Why the fascination with Bhawal Raja? I heard the story of Bhawal from my mother when I was a child and it captured my imagination. Bhawal was a large Zamindari (estate) close to Dhaka with its headquarters in Joydebpur. In 1909, the heir to this estate, Raja Ramendra Narayan Roy, died in Darjeeling. The story involves the appearance, in 1922, of a Sadhu in Dhaka. When this Sadhu visited Joydebpur, many people thought he looked like Raja Ramendra Narayan Roy. These people included the Raja's own sister who was delighted to have her long-dead brother back.
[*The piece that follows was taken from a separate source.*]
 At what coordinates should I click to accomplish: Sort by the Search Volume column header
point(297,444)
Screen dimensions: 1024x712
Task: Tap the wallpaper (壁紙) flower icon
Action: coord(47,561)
Eventually a legal battle ensued over whether this Sadhu was really the Raja of Bhawal. On one side were the British government (who had taken over the estate at this point in time because of the lack of heirs) and the wife of the Raja. The other side consisted of the Sadhu, the Raja's sister as well as numerous others from Bhawal. The British side insisted that the Raja had died in Darjeeling and was cremated there. The Sadhu's side claimed he had not died; that his body was not cremated, but had been left just before cremation because of a storm; and that a nearby group of Sadhus had rescued and revived the Raja who went on to become a Sadhu.
Popular versions of the story cast more evi aspersions on the Raja's wife. It was alleged that she was having an affair with the Raja's doctor and the two of them conspired to have the Raja killed.
In the end, after 20+ years of legal wrangling, the Sadhu won the case and the property. However, two days after the final victory, he died of a stroke.
The case is revisited in the book "Princely Impostor?", by Partha Chatterjee, which I read last year. The book is fascinating if a tad too long, and after thorough research in archives in Dhaka, London and Calcutta, the author concludes that he cannot decide if the man who appeared after 12 years was indeed the Raja or an impostor.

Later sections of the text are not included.